▶ **Task brief**
Return the entries verbatim, starting at the line containing "Click the $0.015 total campaign cost value" and ending after the line containing "This screenshot has height=500, width=950.".

═══ Record excerpts ═══

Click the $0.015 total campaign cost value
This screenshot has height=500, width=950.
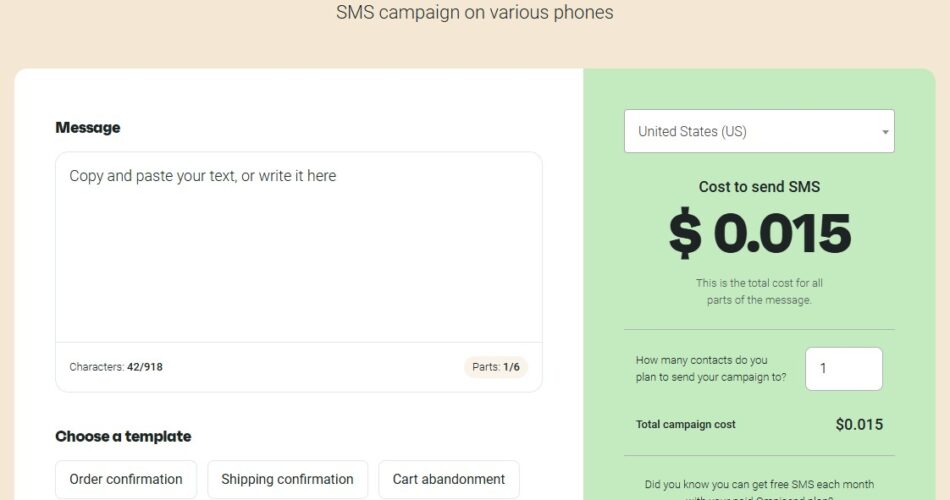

═══
═══ Record excerpts ═══

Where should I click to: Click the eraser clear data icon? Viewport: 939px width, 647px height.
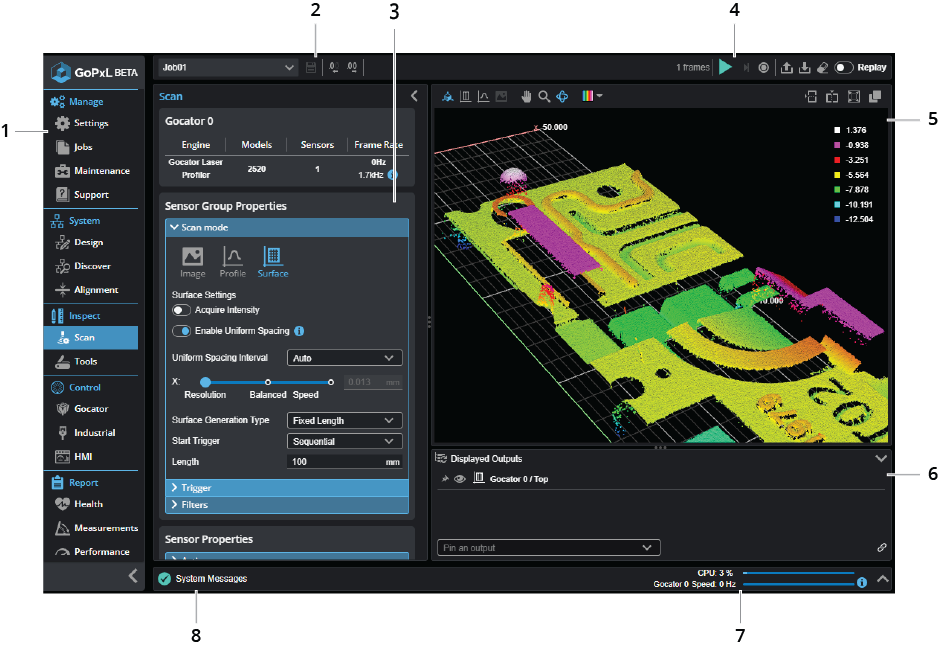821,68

═══
═══ Record excerpts ═══

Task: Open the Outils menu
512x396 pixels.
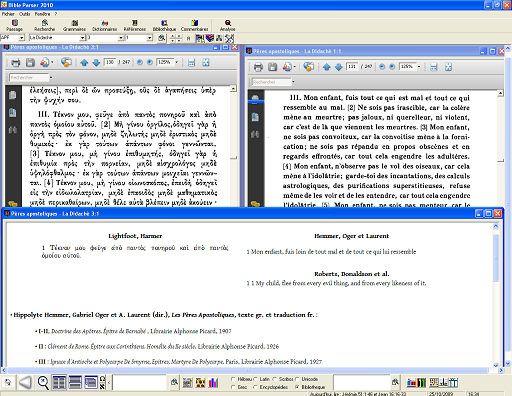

═══

▶ **Output**
Click the $0.015 total campaign cost value
This screenshot has height=500, width=950.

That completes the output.